**Text excerpt**
-----

This will begin to teach children how to regulate their own emotions.
2. Treat Children With Respect
Your kids are little humans. They deserve the same care and respect as you’d afford any other human being.
Studies show that children whose parents treat them in a loving, nurturing way grow a larger hippocampus, the part of the brain that promotes better learning, memory, and stress response.
3. Build A Strong Connection With Your Child
Positive parenting is strongly based on the attachment bond theory which basically says that the bond formed between kids and their primary caregivers affects their resilience, ability to regulate emotions, and future relationships. Big stuff!
Children who don’t form secure attachments early in life often exhibit behavioral problems later on.
4. Invest in Daily One-On-One Time
One of the very best things you can do to improve your child’s behavior is spending quality one-on-one time with them.
This gives children the positive attention and emotional connection they’re hard-wired to need.

-----

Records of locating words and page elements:
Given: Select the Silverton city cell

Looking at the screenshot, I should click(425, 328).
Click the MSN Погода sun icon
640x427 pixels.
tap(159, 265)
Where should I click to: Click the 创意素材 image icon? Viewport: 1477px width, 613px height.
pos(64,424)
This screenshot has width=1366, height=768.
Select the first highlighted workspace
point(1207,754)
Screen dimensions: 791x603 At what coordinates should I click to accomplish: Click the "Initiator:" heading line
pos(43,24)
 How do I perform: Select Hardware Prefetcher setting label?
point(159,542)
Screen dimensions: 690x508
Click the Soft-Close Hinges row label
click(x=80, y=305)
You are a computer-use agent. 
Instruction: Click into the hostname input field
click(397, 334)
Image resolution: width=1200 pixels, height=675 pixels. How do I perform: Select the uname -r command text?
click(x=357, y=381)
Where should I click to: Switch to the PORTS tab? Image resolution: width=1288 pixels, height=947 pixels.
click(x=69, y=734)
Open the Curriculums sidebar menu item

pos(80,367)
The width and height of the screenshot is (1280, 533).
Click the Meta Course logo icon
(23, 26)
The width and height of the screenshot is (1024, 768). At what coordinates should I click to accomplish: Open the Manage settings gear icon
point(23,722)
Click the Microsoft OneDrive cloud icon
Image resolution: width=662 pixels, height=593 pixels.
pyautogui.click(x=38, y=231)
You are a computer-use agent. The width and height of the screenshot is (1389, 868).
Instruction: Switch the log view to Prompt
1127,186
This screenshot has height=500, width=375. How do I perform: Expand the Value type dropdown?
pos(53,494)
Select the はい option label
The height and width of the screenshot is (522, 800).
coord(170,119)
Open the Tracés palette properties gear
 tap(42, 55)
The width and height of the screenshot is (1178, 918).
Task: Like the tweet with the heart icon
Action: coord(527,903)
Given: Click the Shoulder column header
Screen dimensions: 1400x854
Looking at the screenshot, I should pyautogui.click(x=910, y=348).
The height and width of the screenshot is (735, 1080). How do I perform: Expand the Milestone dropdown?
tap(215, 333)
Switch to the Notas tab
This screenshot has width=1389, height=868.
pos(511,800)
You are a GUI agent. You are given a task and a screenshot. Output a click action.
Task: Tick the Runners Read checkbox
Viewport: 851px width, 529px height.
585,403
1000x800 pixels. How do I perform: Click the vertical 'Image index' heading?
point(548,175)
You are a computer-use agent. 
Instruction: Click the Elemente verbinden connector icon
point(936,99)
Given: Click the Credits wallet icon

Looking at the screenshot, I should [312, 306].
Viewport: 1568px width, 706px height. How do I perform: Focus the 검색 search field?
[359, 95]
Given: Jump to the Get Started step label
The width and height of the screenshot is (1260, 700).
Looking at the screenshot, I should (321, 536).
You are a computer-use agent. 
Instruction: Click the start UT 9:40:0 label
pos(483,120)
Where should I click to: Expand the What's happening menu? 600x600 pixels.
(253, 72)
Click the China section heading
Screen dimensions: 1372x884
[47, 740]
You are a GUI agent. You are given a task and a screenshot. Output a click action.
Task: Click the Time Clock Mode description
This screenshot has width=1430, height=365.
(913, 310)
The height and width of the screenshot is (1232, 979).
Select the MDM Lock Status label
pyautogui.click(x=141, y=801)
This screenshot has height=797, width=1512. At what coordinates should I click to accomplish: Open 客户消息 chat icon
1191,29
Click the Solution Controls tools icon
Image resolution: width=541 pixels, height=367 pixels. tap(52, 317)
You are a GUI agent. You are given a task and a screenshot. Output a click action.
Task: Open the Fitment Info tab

-----

**Tasks to complete**
**A.** List every numbered section heading in the parenting text, including its number.
**B.** Reproduce the passage of the parenting text that starts with "3. Build A Strong" and goes on through "relationships. Big stuff!".
**C.** According to the parenting text, what part of the brain grows larger in children whose parents treat them in a loving, nurturing way?
The items have no connection to the parenting text.

**Responses in order**
**A.**
2. Treat Children With Respect
3. Build A Strong Connection With Your Child
4. Invest in Daily One-On-One Time

**B.**
3. Build A Strong Connection With Your Child
Positive parenting is strongly based on the attachment bond theory which basically says that the bond formed between kids and their primary caregivers affects their resilience, ability to regulate emotions, and future relationships. Big stuff!

**C.** The hippocampus.